Recovery Script: LXC Containers

#!/usr/bin/env bash
#
# recover-lxc-configs.sh
# Rebuild Proxmox LXC container definitions from live /var/lib/lxc data.
#
# DISCLAIMER: Overwrites /etc/pve cluster metadata.

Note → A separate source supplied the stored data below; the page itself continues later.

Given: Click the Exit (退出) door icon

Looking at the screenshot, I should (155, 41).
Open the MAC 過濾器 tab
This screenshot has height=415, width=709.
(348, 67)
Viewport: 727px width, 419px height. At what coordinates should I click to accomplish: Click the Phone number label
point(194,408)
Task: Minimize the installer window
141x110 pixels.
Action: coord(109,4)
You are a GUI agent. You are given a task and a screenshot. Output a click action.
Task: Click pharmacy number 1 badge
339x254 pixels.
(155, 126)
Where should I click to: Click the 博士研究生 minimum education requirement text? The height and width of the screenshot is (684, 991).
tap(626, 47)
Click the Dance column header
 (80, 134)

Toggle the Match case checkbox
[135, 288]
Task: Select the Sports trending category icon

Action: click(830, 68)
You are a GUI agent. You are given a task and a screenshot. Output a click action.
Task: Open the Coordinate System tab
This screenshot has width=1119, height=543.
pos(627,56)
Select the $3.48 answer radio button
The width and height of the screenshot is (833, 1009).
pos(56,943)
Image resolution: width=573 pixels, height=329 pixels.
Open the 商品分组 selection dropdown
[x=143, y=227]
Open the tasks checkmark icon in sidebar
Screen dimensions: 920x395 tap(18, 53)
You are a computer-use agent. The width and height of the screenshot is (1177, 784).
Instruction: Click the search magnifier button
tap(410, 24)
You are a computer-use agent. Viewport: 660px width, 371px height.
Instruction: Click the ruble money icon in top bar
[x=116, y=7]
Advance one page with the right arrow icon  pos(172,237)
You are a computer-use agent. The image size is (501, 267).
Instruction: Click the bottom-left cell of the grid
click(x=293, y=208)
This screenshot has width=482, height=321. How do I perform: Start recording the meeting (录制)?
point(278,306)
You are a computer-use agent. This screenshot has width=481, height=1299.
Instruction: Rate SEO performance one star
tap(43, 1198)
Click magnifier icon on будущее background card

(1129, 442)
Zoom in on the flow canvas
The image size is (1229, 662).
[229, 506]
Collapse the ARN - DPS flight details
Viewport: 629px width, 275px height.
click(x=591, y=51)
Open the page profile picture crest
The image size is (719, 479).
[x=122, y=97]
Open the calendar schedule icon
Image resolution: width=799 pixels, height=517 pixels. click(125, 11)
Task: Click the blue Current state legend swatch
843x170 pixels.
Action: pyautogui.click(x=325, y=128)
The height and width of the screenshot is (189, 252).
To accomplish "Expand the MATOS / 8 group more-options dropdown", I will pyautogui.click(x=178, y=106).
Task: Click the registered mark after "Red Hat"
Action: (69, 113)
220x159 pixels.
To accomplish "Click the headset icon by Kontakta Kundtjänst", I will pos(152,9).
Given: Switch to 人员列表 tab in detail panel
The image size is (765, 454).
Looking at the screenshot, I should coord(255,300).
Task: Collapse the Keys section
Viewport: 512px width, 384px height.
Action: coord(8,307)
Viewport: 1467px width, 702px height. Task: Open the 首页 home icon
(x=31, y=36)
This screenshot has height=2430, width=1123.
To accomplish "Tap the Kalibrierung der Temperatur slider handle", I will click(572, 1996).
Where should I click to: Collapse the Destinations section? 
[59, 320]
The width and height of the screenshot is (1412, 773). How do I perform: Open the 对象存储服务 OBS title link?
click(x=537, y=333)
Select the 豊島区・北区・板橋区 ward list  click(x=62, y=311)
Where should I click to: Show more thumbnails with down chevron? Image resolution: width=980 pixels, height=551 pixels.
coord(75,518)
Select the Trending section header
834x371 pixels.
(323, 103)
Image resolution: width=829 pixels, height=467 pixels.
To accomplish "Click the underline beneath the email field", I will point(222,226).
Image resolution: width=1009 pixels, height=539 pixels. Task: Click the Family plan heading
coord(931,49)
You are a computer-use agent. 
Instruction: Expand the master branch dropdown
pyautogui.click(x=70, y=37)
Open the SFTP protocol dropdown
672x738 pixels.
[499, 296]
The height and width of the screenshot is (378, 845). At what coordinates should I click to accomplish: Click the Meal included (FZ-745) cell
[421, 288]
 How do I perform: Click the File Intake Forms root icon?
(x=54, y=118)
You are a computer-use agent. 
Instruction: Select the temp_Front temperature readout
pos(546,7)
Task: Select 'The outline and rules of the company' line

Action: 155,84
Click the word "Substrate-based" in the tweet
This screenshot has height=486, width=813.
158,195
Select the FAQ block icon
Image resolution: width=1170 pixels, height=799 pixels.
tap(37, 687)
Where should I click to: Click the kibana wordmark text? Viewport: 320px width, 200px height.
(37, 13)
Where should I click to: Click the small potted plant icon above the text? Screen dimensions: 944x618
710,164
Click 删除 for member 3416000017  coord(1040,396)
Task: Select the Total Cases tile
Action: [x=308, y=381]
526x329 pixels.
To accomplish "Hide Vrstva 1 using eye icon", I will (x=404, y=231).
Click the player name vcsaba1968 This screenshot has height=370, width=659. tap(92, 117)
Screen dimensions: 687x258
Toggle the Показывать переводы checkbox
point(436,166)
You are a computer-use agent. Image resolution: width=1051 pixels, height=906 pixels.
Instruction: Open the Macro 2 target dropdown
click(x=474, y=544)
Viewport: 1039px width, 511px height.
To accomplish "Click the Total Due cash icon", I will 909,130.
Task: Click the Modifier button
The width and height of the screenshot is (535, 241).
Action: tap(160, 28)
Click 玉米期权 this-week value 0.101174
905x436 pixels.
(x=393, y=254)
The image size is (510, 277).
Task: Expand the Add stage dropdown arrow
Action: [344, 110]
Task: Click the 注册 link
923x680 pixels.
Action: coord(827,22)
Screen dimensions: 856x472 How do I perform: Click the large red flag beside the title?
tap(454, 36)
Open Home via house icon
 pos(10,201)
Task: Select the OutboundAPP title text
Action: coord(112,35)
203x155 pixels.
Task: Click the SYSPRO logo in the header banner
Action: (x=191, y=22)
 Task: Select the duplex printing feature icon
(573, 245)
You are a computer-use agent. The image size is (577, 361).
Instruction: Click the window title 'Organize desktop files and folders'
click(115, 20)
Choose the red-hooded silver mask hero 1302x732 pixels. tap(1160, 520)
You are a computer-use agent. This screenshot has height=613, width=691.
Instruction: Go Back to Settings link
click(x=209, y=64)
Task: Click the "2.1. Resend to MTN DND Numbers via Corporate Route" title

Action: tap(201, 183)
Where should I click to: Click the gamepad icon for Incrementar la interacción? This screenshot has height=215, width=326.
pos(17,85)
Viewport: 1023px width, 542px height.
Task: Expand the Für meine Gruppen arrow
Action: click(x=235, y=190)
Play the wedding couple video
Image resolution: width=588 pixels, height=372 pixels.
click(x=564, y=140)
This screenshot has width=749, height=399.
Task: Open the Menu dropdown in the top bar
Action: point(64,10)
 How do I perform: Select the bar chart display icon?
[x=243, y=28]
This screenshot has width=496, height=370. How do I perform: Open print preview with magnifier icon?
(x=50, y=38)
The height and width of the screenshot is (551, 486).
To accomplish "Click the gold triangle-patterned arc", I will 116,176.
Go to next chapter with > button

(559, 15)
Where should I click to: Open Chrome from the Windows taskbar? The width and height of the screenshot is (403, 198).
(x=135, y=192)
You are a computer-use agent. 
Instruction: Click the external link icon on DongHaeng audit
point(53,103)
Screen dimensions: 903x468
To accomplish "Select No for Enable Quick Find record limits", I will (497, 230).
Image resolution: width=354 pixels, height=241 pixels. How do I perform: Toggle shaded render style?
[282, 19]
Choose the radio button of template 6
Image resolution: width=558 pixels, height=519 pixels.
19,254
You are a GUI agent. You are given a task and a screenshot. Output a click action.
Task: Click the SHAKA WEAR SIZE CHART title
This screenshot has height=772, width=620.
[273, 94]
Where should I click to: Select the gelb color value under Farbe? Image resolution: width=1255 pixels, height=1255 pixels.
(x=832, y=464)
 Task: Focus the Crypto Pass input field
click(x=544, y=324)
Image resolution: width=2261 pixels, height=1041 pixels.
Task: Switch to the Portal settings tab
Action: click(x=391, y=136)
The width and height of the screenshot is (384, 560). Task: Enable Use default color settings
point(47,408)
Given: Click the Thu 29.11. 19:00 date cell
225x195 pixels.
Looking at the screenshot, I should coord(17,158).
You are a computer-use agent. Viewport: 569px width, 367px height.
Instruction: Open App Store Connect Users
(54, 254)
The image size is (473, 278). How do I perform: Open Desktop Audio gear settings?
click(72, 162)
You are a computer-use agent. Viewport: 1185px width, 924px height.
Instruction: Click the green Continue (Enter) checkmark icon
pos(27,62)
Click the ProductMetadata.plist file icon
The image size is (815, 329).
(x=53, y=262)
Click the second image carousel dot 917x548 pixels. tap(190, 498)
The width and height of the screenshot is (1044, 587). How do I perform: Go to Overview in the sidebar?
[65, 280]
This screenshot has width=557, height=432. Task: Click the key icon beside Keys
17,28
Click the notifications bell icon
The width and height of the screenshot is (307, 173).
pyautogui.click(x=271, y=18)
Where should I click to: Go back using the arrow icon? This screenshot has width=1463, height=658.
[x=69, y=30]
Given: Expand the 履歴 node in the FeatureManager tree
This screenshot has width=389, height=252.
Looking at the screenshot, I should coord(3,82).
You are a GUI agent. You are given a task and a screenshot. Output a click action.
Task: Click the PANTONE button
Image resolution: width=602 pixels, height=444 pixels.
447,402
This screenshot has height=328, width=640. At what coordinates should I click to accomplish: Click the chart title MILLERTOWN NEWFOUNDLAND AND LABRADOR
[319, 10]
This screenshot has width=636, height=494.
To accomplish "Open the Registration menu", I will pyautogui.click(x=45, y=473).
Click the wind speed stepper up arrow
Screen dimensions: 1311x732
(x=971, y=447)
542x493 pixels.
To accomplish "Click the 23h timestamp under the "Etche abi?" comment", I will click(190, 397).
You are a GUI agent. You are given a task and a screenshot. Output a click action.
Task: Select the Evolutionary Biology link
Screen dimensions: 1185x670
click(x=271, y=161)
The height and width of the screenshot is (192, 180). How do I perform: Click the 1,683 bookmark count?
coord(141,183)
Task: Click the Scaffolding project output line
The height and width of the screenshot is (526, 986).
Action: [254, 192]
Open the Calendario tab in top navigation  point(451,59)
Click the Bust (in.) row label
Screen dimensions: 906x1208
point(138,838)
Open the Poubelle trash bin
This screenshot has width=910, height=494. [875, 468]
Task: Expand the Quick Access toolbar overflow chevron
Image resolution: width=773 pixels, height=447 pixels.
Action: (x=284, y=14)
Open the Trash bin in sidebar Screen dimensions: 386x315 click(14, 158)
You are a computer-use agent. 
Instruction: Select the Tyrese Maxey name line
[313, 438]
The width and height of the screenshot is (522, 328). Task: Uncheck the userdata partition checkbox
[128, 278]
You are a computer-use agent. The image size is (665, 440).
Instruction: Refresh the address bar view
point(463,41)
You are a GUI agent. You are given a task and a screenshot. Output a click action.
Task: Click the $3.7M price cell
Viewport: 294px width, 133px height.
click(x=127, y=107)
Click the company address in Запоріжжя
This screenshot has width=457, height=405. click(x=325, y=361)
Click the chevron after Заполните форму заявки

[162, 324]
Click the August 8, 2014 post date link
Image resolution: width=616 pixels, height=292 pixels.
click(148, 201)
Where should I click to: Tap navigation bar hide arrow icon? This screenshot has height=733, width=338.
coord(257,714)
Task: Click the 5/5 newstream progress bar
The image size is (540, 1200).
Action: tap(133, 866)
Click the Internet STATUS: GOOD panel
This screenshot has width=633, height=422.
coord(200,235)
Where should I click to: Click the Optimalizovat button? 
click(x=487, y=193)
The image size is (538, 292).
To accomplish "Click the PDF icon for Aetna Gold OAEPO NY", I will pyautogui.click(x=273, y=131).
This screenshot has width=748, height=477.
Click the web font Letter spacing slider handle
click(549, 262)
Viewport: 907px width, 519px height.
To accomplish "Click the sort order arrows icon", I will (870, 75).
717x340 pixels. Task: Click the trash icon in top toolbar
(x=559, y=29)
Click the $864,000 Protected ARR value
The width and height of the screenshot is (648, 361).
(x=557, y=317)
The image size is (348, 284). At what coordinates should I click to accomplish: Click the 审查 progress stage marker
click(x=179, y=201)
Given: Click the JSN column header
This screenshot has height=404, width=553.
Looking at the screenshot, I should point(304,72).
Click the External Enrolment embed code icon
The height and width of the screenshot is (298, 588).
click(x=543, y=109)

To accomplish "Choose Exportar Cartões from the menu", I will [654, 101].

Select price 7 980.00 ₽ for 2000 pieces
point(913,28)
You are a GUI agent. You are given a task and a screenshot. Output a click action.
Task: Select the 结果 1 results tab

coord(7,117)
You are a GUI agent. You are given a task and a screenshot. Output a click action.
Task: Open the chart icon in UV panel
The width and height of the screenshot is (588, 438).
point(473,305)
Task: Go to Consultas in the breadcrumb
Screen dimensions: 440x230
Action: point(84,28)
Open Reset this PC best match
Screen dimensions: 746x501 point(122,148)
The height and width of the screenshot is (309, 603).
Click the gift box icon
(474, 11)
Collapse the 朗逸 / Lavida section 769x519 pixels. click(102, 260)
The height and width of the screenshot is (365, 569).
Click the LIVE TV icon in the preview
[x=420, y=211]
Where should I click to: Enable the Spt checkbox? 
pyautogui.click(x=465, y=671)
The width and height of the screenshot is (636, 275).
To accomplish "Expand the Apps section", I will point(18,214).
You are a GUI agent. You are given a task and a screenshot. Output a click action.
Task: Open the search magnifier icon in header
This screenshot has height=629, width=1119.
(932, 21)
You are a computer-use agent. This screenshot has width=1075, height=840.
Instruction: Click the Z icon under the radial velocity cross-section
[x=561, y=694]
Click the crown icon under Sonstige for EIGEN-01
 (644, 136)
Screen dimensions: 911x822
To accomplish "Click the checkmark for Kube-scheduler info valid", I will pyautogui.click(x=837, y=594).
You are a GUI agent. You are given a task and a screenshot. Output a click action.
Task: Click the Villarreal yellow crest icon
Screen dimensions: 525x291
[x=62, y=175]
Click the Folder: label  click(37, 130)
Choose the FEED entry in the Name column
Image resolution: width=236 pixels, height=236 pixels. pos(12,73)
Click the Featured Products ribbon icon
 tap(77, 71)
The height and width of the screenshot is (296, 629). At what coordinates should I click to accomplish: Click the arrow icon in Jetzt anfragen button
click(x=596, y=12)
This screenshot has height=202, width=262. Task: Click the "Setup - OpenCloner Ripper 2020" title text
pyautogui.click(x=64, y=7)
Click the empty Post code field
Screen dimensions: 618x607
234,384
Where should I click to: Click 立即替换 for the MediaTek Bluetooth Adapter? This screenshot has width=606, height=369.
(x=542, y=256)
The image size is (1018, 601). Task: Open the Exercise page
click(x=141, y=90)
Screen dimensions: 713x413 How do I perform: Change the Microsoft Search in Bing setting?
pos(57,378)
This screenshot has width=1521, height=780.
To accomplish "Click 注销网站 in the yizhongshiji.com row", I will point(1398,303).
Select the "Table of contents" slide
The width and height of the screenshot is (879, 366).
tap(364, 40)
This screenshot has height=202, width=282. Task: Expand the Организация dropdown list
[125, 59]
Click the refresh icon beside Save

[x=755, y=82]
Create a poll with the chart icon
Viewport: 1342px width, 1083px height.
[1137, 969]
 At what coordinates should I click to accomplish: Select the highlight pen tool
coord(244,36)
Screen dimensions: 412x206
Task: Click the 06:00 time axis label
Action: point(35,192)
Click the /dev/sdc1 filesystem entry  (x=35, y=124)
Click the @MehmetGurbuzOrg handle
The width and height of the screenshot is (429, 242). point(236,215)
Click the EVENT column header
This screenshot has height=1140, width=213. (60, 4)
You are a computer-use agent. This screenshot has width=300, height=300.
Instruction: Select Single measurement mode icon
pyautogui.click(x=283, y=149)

Backup first!
#

set -euo pipefail

# Discover the real Proxmox node and config path
PVE_LXC_DIR=$(readlink -f /etc/pve/lxc)         
PVE_NODE=$(basename "$(dirname "$PVE_LXC_DIR")")  
mkdir -p "$PVE_LXC_DIR"

echo "Recovering LXC CT definitions into $PVE_LXC_DIR (node: $PVE_NODE)"

for CTPATH in /var/lib/lxc/[0-9]*; do
  CTID=$(basename "$CTPATH")
  LIVE_CFG="$CTPATH/config"
  OUT_CFG="$PVE_LXC_DIR/${CTID}.conf"

  printf " - CT %-4s: " "$CTID"

  # Initialize
  hostname=""; arch=""; memory_mb=""; rootfs=""; net0=""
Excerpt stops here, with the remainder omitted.